Rice is the staple food crop for approximately half the world’s population and constitutes approximately 20% of the global daily calorie uptake [2]. Global transcript profiling in rice has shown that salinity stress regulates a large set of genes. One such gene, which showed up-regulation under salinity stress, was cyclophilin, OsCyp2 [3]. Cyclophilins, a subfamily of peptidyl-prolyl isomerases (PPIase), are highly conserved ubiquitous set of proteins, which act as folding catalysts. These proteins were discovered as ligands for immunosuppressive drugs in bovine thymocytes, and later for their PPIase activity [4]. These peptidyl-prolyl cis-trans isomerases catalyze slow conformational change from cis to trans isoforms of Xaa-proline peptide bonds in case of short peptide sequence, which is one of the rate-determining steps in protein folding [5]. Plant Cyclophilins were first identified in 1990 with the isolation of cyclophilin cDNA sequences from tomato (Lycopersicon esculentum), maize (Zea mays), and Brassica napus [6]. In Oryza sativa, we have reported 29 cyclophilin gene members with diverse structure and possibly diverse functions [7].

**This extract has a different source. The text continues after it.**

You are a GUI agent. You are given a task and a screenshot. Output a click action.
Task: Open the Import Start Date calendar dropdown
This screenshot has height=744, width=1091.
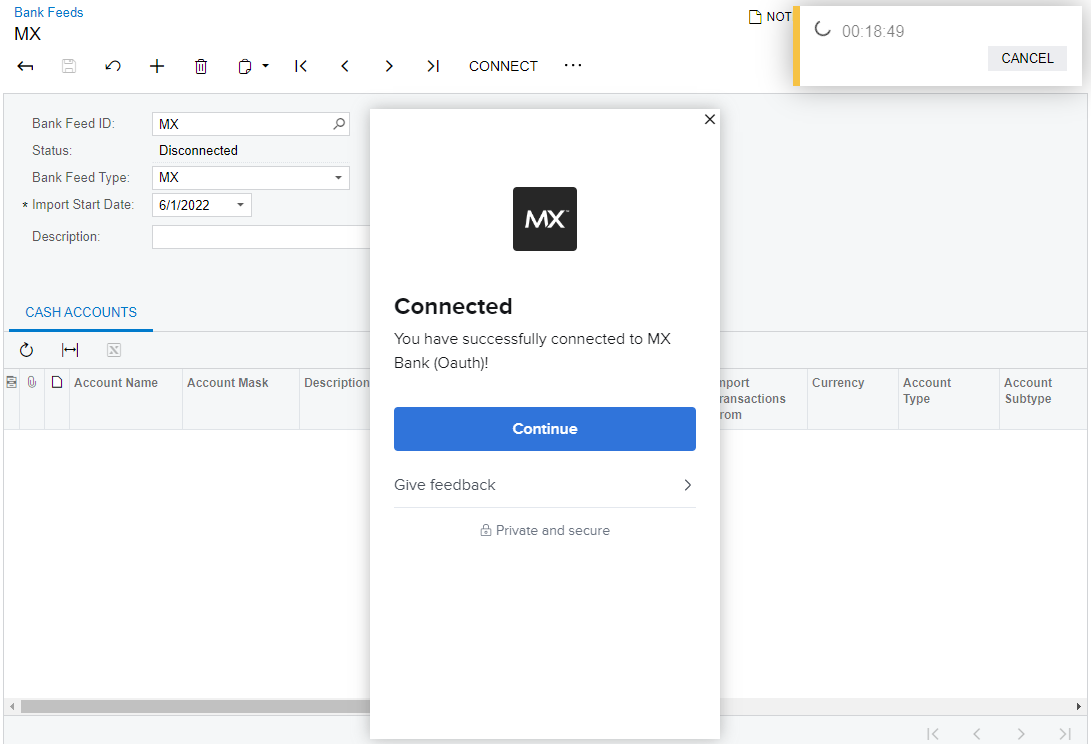(240, 205)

One of the most notable features of plant cyclophilin genes is their induced expression in response to various stresses which have been reported in several plant species as bean, maize, sorghum, pigeon pea, arabidopsis, tomato, wheat, rice and even the algae [8-16]. Cyclophilins are one of the key groups of stress-induced proteins believed to exert cellular protection, helping the plant to adapt to specific unfavorable changes in environment. A single domain cyclophilin gene, OsCyp2, isolated from rice has shown differential transcript abundance in various abiotic stresses [7]. The rapid increase in the transcript abundance was observed as an early response [7], indicating its role as a stress chaperone in response to multiple stresses.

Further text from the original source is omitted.